In 1987, director Adrian Lyne set screens ablaze across the United States with Fatal Attraction, where a one-night stand with Glenn Close turns Michael Douglas's entire life upside down. While far from the first erotic thriller, it was successful enough to result in a bevvy of "me too" films with the similar premise of a femme fatale who sets her eyes on the prize and refuses to blink: Rebecca De Mornay in The Hand That Rocks the Cradle, Linda Fiorentino in The Last Seduction, and queen trope codifier Sharon Stone in Basic Instinct.

New Line Cinema, ever the bastion of good taste, asked, "What if Fatal Attraction, but teenagers?" and thus was born the vine of Poison Ivy, from which an entire legion of "Lethal Lolita" styled productions (The Crush, The Babysitter, Look Away, and so forth) sprouted. I'd seen a number of these already, but somehow missed Poison Ivy--probably because I was too young to see it in 1992, and by the time I was old enough to not need my mom's permission, I dove head-first into the horror genre and rarely looked back.
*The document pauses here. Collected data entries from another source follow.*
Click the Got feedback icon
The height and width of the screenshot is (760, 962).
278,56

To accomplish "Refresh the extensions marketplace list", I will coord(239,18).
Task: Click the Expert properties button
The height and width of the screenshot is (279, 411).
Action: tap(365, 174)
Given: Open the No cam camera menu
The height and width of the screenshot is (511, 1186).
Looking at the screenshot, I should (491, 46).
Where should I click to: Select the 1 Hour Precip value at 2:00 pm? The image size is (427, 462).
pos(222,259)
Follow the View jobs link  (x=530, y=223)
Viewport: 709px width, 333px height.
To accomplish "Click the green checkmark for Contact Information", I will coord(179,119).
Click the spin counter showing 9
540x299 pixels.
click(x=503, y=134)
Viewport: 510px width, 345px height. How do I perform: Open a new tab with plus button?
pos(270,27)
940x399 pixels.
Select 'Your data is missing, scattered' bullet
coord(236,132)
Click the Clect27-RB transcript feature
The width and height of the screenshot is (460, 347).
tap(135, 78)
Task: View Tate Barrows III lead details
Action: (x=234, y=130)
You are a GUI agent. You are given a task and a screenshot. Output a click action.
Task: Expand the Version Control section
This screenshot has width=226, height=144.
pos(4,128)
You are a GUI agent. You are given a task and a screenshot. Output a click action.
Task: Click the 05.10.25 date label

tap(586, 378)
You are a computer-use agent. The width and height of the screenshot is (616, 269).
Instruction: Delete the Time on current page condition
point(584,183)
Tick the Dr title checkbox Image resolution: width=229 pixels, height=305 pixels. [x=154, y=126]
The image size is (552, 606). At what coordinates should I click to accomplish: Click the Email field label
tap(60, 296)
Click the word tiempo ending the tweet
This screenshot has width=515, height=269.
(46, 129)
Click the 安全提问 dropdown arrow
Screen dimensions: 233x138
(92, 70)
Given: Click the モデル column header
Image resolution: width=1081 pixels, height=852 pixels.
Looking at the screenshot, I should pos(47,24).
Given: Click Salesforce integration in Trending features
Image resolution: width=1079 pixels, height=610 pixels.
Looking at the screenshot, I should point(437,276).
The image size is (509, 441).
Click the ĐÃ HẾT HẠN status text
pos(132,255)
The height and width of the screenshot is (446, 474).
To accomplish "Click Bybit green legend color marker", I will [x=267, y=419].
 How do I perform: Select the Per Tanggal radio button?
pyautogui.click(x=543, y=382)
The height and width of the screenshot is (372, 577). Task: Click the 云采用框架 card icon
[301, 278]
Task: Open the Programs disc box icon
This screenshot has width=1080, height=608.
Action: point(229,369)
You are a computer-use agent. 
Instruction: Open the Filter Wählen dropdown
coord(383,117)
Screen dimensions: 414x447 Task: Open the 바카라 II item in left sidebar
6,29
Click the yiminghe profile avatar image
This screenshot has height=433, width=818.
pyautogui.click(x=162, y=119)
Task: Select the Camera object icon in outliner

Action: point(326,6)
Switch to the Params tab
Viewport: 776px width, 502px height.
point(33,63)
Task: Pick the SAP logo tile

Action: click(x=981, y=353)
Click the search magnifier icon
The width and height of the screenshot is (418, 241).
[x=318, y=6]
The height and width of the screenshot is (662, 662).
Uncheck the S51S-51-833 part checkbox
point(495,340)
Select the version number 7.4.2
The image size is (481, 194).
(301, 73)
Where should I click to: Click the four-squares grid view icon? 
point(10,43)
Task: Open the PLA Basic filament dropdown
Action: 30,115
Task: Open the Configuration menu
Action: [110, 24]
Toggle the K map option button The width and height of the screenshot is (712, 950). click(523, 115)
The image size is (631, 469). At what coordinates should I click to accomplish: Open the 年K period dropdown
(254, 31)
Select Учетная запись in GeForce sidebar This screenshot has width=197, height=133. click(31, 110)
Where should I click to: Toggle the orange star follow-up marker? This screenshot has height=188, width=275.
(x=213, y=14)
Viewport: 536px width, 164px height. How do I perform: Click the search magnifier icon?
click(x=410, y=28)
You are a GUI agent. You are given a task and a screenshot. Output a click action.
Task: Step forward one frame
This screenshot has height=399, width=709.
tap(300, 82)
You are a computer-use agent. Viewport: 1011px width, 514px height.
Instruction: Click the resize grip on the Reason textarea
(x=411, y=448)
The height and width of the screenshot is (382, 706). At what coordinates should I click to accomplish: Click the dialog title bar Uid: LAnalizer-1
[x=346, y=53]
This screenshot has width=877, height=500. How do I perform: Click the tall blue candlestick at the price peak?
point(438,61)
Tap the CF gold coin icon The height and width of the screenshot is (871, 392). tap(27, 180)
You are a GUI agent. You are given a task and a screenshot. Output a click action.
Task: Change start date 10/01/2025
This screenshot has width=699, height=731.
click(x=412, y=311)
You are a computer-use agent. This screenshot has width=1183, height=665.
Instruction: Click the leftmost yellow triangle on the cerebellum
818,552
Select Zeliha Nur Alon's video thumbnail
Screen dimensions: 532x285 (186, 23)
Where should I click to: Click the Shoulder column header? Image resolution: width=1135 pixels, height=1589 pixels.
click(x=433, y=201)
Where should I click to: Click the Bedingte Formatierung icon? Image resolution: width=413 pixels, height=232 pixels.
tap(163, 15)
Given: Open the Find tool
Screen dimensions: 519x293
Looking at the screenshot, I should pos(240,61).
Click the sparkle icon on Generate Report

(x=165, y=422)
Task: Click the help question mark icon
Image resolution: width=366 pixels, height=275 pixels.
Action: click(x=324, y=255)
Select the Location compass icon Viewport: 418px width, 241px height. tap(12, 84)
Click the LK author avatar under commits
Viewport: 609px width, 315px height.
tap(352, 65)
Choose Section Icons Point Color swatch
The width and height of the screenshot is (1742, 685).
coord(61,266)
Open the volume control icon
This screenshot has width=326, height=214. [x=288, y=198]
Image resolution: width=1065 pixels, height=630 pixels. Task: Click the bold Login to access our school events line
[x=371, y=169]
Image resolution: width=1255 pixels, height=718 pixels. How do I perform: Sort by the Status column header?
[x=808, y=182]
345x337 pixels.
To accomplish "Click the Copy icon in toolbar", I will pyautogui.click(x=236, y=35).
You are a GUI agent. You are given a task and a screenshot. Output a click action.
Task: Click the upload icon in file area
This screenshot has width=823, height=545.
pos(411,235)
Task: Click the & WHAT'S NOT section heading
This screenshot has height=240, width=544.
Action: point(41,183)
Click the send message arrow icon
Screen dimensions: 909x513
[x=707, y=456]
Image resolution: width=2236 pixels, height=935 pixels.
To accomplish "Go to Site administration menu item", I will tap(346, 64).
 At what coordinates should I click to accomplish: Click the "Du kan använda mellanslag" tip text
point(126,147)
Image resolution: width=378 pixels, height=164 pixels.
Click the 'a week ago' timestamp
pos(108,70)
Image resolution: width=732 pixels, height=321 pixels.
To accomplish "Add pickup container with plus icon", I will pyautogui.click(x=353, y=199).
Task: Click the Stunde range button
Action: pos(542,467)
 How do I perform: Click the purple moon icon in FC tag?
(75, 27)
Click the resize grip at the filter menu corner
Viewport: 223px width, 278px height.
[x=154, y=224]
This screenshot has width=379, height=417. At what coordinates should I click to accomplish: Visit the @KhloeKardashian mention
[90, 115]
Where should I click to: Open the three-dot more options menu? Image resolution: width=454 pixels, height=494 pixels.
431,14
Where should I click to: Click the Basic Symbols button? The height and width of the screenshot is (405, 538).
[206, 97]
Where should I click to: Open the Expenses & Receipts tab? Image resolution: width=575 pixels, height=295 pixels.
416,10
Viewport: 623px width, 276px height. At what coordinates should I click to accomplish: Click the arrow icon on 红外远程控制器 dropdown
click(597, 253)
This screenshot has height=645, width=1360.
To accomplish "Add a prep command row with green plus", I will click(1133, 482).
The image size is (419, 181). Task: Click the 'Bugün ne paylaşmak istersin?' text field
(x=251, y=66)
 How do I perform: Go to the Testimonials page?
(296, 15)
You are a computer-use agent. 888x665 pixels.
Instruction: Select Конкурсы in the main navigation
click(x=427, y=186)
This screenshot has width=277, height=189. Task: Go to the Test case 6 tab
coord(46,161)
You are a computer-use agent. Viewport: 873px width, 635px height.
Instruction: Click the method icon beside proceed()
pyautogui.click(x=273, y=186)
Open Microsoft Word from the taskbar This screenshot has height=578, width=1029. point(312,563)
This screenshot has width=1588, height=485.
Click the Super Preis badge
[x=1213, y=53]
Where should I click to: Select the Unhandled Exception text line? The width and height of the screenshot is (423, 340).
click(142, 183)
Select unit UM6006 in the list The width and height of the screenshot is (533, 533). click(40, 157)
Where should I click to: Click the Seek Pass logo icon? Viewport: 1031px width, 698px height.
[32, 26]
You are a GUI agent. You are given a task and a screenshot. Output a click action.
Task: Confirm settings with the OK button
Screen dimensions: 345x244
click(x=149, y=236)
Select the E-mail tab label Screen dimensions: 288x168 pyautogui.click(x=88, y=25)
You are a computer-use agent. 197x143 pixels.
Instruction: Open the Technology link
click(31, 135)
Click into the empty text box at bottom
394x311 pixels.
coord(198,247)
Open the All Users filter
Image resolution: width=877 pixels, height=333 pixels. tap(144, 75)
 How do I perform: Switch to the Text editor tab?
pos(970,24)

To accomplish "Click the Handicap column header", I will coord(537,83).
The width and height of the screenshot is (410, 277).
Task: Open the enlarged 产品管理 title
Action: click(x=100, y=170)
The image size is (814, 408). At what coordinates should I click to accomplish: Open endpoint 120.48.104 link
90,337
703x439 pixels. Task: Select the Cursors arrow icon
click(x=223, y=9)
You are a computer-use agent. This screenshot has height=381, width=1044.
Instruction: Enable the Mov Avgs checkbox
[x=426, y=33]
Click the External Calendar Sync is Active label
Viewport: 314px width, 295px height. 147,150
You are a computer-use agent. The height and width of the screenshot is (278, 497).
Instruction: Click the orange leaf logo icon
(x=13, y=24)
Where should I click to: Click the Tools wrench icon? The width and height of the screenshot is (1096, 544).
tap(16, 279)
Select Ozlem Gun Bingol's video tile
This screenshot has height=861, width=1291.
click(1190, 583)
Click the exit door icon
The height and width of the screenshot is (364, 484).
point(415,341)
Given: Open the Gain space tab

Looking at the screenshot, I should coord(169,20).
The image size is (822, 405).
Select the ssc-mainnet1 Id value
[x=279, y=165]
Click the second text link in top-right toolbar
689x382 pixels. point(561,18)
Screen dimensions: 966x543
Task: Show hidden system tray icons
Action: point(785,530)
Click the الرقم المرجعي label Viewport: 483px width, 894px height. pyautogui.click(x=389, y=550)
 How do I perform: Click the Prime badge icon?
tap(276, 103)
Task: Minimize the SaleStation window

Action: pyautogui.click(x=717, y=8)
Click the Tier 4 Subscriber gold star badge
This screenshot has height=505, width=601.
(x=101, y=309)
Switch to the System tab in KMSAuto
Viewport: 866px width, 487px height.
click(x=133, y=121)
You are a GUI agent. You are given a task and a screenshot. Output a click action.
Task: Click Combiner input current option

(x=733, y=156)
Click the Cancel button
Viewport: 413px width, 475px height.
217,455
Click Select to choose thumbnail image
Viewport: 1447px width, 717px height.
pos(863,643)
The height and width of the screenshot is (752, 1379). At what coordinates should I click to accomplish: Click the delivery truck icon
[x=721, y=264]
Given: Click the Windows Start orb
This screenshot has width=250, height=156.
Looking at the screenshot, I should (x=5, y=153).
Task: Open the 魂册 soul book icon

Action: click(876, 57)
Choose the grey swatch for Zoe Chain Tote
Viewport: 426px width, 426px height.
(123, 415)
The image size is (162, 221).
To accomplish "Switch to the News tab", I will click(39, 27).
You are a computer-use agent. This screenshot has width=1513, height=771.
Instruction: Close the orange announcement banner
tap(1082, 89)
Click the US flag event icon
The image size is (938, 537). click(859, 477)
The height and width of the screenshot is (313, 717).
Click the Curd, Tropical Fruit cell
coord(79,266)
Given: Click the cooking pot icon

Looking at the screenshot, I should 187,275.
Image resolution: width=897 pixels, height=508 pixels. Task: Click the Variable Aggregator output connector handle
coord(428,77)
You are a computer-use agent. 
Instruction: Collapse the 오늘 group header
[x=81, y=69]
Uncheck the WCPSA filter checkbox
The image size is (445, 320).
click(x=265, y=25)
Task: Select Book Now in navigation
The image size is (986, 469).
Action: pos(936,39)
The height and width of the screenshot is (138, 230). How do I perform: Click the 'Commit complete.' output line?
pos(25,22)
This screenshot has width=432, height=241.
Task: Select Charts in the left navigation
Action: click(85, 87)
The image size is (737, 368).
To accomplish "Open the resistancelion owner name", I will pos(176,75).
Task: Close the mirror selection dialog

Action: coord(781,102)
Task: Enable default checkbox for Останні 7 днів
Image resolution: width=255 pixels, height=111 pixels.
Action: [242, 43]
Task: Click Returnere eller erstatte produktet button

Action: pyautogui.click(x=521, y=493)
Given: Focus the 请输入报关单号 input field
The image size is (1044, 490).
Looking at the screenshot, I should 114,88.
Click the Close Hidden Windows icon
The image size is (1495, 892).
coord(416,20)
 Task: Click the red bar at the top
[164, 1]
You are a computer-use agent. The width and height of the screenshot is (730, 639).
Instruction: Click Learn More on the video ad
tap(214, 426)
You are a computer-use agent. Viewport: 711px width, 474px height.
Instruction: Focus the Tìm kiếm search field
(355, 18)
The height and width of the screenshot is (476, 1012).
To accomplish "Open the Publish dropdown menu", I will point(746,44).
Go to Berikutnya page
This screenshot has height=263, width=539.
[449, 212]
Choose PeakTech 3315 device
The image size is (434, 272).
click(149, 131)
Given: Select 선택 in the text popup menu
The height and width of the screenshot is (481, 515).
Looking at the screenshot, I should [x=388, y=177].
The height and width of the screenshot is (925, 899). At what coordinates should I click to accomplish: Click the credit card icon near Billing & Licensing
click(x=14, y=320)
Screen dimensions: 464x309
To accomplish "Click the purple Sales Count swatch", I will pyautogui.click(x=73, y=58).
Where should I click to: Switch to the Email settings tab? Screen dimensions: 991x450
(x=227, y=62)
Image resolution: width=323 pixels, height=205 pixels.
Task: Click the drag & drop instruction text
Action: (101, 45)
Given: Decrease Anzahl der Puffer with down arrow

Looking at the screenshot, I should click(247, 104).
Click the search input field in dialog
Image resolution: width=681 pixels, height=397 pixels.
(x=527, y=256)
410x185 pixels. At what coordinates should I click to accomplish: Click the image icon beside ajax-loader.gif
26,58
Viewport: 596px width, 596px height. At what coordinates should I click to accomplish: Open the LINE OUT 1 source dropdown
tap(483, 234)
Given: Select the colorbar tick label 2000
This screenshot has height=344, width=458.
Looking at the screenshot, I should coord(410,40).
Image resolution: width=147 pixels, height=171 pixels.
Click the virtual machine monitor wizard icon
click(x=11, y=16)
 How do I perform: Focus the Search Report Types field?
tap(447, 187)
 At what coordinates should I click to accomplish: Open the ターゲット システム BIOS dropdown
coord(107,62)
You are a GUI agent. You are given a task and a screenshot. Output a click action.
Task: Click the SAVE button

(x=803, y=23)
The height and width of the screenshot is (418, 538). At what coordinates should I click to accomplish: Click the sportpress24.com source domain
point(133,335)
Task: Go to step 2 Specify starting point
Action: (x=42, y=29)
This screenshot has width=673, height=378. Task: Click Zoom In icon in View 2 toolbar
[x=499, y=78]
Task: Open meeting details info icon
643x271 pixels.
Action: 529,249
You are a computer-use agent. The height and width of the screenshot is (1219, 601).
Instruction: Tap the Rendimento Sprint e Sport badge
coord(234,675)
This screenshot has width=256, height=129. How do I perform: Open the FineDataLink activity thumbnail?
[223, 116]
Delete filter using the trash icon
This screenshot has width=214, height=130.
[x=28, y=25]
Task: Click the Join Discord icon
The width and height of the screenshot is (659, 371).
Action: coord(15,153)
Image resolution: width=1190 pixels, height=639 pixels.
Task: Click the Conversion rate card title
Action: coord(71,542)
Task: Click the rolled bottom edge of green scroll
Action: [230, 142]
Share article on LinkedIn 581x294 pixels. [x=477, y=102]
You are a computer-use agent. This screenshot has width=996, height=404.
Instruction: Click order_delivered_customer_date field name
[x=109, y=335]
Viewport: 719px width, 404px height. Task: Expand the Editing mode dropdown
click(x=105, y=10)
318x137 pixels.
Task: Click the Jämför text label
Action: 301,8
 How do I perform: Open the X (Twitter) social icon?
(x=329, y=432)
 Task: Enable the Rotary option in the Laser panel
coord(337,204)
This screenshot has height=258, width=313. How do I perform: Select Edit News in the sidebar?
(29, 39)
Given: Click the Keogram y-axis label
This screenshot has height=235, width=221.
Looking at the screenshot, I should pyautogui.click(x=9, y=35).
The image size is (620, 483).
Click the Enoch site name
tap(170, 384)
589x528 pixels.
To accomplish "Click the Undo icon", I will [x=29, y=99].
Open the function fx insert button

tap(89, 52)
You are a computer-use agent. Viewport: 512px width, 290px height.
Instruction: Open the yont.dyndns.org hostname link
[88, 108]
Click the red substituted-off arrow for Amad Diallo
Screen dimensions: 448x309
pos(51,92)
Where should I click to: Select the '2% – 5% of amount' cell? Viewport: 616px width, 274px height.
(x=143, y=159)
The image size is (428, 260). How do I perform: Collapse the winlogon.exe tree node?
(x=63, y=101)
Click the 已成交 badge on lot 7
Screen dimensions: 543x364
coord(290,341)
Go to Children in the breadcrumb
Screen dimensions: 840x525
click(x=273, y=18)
What shocked me most about the movie wasn't the plot (you know what you're in for just by reading the back of the jacket) or the casting choices (everyone here turns in a fine performance), but that it managed to spawn not only three sequels but also a cluster of imitators. If I'm being honest, Poison Ivy is relentlessly average.

That's not meant to be a back-handed compliment. Not every movie has to be Citizen Kane, after all. But even this unrated cut (which still only runs 92 minutes compared to the original theatrical release's 89) manages to seem both too short and too long at the same time. The ending especially comes on with brake-slamming abruptness: Sara Gilbert delivers a monologue talking about how she still misses Ivy over a scene of her sitting where they first met, then suddenly we cut to the credits, leaving one with the impression another sentence or two is missing.

There's a very simple story to tell here, and director Katt Shea tells it directly. Maybe a little too directly. Darryl, Sylvie, Georgie, even Ivy have very little in the way of characterization. In a well-told tale, we're supposed to feel like we knew the characters by the time the credits roll. But Poison Ivy left me feeling the same way at the end as I did as the beginning: like I peeked in on the lives of some people I didn't know, and who I still didn't really get to know after ninety minutes was up.

Occasionally, we get a glimpse of something that made me hope we'd see more: a few Polaroid pictures of Georgie and Tom when they were younger and she was in better health hint at the relationship they used to have; some people walking or chatting in the background (including a young Leonardo DiCaprio with no speaking lines, credited only as "Guy") give the impression this is supposed to be real life, but it ultimately feels more like a stage play cut-and-pasted into film form without anyone responsible for the production understanding the difference.

Maybe this was a deliberate decision. A key feature of Poison Ivy's story is loneliness and the lengths some people are willing to go in order to overcome that. The minimalist setting definitely works for this--the Coopers live in a palatial estate on a hillside with an incredible view of the valley below, shot on location in Los Angeles, but the scenes taking place inside that house seem cramped and claustrophobic, isolating even when Darryl hosts a crowded party for his co-workers.

Or it could be the result of watching the movie in a cropped, 1.33:1 pan and scan aspect ratio which, sadly, appears to be the only way it was was released on LD.

Either way, Poison Ivy works well enough to do what it came to do without lingering, but if you find yourself in your mid forties hunting around for an erotic thriller to pass the time, you'll be fine picking something else.

Sort:  

I remember this one, but had forgotten it was Barrymore in it.

I will have to go back and watch it again.

!LUV

@simplegame(1/4) gave you LUV. H-E tools | connect | <><

Watched this in the last couple of years or so. I thought it was a bit above a standard "From Hell" thriller, i.e. the best friend from hell, the one-night stand from hell, etc. type of movie.